A few handy pointers to help you tweak your macros:
- If you find yourself feeling hungry all of the time, replacing some of your intake with protein or fibre can make a big difference.
- If you’re struggling to lose weight, try reducing your carbohydrate intake.
- Sugar cravings can mess with everything! If you’re struggling it’s recommended to try cutting artificial sugar out entirely, as this can help combat the addictive properties of sugar.
- If you’re losing muscle mass, increase your protein intake, just remember you have to keep exercising!

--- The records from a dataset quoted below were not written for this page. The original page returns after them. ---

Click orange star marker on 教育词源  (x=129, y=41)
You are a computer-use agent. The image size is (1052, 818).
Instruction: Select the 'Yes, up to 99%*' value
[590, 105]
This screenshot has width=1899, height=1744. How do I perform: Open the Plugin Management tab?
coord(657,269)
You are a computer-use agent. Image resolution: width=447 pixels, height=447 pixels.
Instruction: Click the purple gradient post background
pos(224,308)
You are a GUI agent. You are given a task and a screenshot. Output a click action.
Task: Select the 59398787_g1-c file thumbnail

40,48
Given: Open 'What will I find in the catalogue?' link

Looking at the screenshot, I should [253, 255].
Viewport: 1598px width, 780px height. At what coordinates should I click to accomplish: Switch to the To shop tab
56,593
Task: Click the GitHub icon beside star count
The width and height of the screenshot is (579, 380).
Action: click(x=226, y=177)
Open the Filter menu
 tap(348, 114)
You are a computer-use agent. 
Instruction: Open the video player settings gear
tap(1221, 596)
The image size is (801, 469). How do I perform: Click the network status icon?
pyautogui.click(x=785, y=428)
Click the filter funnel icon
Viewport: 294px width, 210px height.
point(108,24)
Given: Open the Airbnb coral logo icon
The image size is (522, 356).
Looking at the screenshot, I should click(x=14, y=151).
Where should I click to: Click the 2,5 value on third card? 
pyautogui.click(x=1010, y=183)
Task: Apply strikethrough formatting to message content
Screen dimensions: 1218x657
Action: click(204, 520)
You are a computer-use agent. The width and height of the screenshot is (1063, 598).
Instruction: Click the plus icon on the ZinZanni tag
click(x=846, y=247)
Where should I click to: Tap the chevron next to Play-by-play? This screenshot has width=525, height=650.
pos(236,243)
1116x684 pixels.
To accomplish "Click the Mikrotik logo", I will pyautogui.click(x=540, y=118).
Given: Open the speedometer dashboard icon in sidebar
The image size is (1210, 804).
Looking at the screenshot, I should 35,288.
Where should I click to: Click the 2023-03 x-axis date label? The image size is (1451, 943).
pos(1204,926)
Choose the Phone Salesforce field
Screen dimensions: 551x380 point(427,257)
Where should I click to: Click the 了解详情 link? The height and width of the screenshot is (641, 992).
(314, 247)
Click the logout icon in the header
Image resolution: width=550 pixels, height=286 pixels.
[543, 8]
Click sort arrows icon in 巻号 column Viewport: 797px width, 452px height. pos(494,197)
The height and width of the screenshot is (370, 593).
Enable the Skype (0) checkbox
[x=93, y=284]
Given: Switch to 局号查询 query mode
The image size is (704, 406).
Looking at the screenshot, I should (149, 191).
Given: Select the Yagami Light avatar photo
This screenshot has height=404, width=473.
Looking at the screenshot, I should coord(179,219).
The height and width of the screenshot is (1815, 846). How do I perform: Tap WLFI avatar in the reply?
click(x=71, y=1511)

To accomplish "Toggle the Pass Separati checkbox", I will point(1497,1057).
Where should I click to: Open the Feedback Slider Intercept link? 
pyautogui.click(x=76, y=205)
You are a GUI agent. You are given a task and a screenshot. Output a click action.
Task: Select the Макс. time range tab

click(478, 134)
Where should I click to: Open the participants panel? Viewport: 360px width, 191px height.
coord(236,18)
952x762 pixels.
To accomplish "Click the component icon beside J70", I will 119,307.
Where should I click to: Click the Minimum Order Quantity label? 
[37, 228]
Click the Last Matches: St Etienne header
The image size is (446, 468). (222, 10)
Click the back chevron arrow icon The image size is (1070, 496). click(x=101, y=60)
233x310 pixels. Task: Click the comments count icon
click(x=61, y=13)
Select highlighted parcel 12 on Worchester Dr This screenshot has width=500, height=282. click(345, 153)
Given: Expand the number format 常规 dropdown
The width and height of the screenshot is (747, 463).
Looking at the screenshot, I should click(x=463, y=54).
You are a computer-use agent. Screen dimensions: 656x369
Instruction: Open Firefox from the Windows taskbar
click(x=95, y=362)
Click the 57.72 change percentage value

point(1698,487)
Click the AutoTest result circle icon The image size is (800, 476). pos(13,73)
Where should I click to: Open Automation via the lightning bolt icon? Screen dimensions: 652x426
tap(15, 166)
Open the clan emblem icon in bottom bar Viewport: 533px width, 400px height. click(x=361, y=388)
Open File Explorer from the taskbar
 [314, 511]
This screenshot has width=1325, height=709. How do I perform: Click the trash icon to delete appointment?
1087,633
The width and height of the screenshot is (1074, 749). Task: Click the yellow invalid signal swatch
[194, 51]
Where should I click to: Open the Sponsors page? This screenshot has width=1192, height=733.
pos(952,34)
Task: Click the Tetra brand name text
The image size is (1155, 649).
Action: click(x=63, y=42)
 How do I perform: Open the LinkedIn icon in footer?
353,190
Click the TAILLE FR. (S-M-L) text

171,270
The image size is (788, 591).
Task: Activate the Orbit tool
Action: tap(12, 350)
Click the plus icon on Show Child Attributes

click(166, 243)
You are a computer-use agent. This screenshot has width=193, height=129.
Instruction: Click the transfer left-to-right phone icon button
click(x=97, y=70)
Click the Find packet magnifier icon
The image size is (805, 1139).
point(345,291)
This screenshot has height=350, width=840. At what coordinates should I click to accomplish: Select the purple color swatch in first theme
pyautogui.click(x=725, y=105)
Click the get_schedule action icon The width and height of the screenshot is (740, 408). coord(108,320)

- If you’re feeling fatigued, you might need to increase fibre intake as fibre plays an important role in energy conversion. Increasing fibre intake has been shown to offer a number of health benefits too, so it’s probably worth doing!
The takeaway: Don’t stress too hard…
Counting macros can be really beneficial for many of us, whether it’s improving our health or reaching a certain level of fitness. However, monitoring your macros day-in-day-out might have a negative side if you don’t use the information well.
Focusing only on macros can make you think it’s easy to simply eat rubbish. Sure, those three donuts you pop every afternoon might fit your macros, but they probably don’t benefit you or your body when considering the broader side of your nutrition. Basically, don’t forgot that counting macros will only benefit you if you’re making sure to eat good quality food!
Lastly, don’t get obsessional. At Oatein we LOVE food. That’s why we do what we do. It’s ok to enjoy food, enjoy ‘cheat’ meals (arguably calling a meal a cheat meal is a bad move) and don’t let your diet cause you stress.